POINT OF VIEW BY RIYAZ AHMAD
After several false starts, dialogue between India and Pakistan is back on track. It has now been left to the foreign ministers of the two countries to work out modalities for the renewed engagement. And despite the absence of its by now celebrated rubric of Composite Dialogue, the future contact will discuss all issues of concern between the two countries.
The effort has been to project the scope of talks as both restricted and open-ended in response to the domestic compulsions of each country. At the same time, both Prime Minister Manmohan Singh and his Pakistani counterpart Yusuf Raza Gillani have been able to keep the expectations to the minimum. And so far, the effort has been quite successful. However, the challenge for the two leaders is now to carry the process forward and protect it from the usual treacherous turns in their relationship. And most of all from another sensational attack on Indian soil originating from Pakistan.
With so many odds stacked against it, the latest shot at the dialogue, therefore, appears doomed from the word go. For the exercise is premised on the factors that are beyond the control of the either country. In a sense, the present thaw is taking place in the most uninspiring political environment. This is why Singh-Gillani meet in Thimpu, despite contrary to expectations has failed to spring a surprise. It may have overshadowed the SAARC summit, but it has not generated interest beyond a certain point. And in less than a week, this supposedly grand new start in the South Asia’s thorniest bilateral relationship is off the television and the news and the editorial pages of the newspapers.
There are two larger reasons for this. One, the growing sense of fatigue that more the Indo Pak relations change, more they remain the same. Second, it does appear now that the Indo-Pak relations have been left behind by the ongoing paradigm shift in the South Asia. The region is in the throes of the far bigger historical changes with India, together with China becoming a conspicuous factor in the global geo-politics. This in India has bred a certain snobbish distaste for the relations with Pakistan which are seen as tying the country down to the past and undercutting its global ambitions. Besides, the bilateral dialogue because it notionally levels up the two countries in global perception, is also seen as disrespectful to New Delhi’s rising global profile. The India, it is argued, is fast acquiring an economic and political clout that not only gives it an independent leverage in the global affairs but also puts it in a league far above that of Pakistan.
Pakistan’s current advantage, on the other hand, is seen to be of a temporary strategic nature: its utility for the west in the prosecution of war against terror. In past and even now, Islamabad has tried to offset its shortcomings by the two-pronged strategy of allying with US and China and pursuing an elusive strategic depth in Afghanistan. This existential paradigm for Pakistan continues unchanged while New Delhi is evolving structures and policies for a broader global remit.

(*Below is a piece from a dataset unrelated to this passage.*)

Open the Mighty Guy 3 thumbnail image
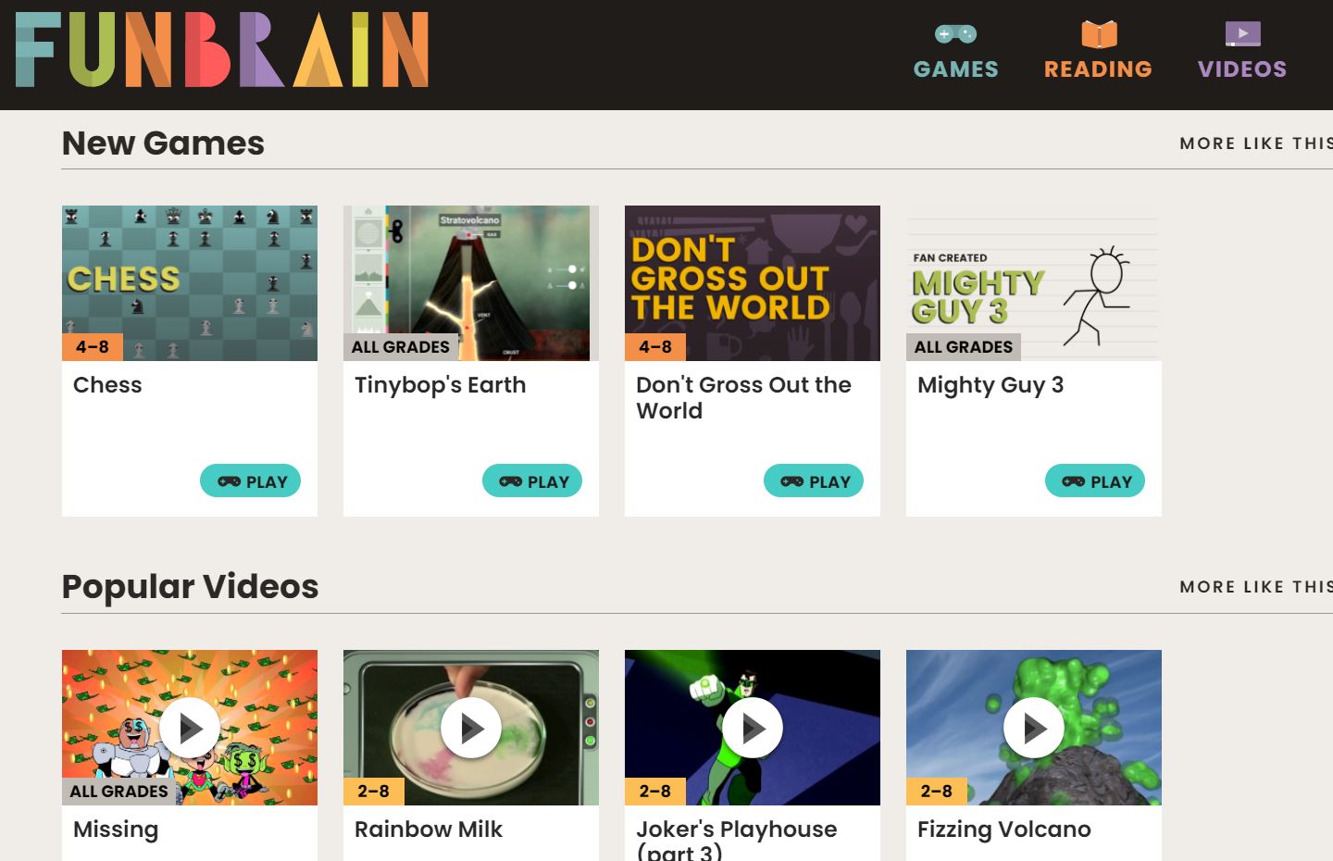 1034,283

While this might seem to reduce Pakistan’s standing in India’s new calculations, this in no way lessens the challenge and the necessity of putting the relations with Islamabad in order. Relations with Pakistan go beyond their temporal dimensions, their far bigger value is in their holding a key for the salvation of the subcontinent, in repairing the lingering ideological and political faultlines that are a recurring source of bitterness and bloodshed. It is also about addressing the troubled psychological baggage of the subcontinent with its roots in partition that keeps the two countries in a perpetual state of suspicion and mistrust.

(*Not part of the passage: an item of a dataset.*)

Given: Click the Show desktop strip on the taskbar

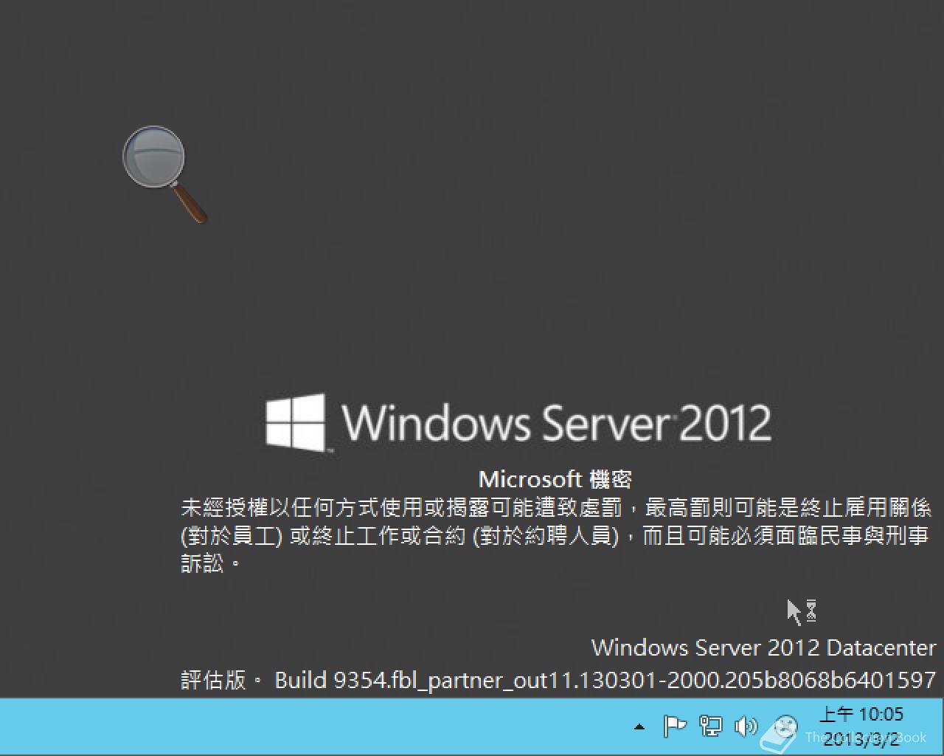Looking at the screenshot, I should 940,726.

But does the new low-key start has in it the necessary elements and the facilitating environment that can develop into a grand all-encompassing reconciliation. So far, the exercise seems a sequel to the old predictable pattern that unfolds without a defined meaningful purpose and ends without a reason. Will it be any different this time? Probably no. The road ahead is laid with the same threats that have dogged the past initiatives. The dialogue is subject to the public opinion in both countries, vulnerable to a terror strike and to the timely or untimely government changes. Besides, this time, there is a fourth factor too: the larger geo-politics of the region with the war in Afghanistan at its core. The unfolding situation in Kabul, where the Taliban are now being considered as a part of the political solution, has suddenly reduced India’s capacity to influence the outcome in the war-torn country. Accordingly, Pakistan is suddenly in a greater position of leverage. The challenge before the two countries now is not only to engage on the issues dividing them but also to bring their divergent policies and positions on Afghanistan in line.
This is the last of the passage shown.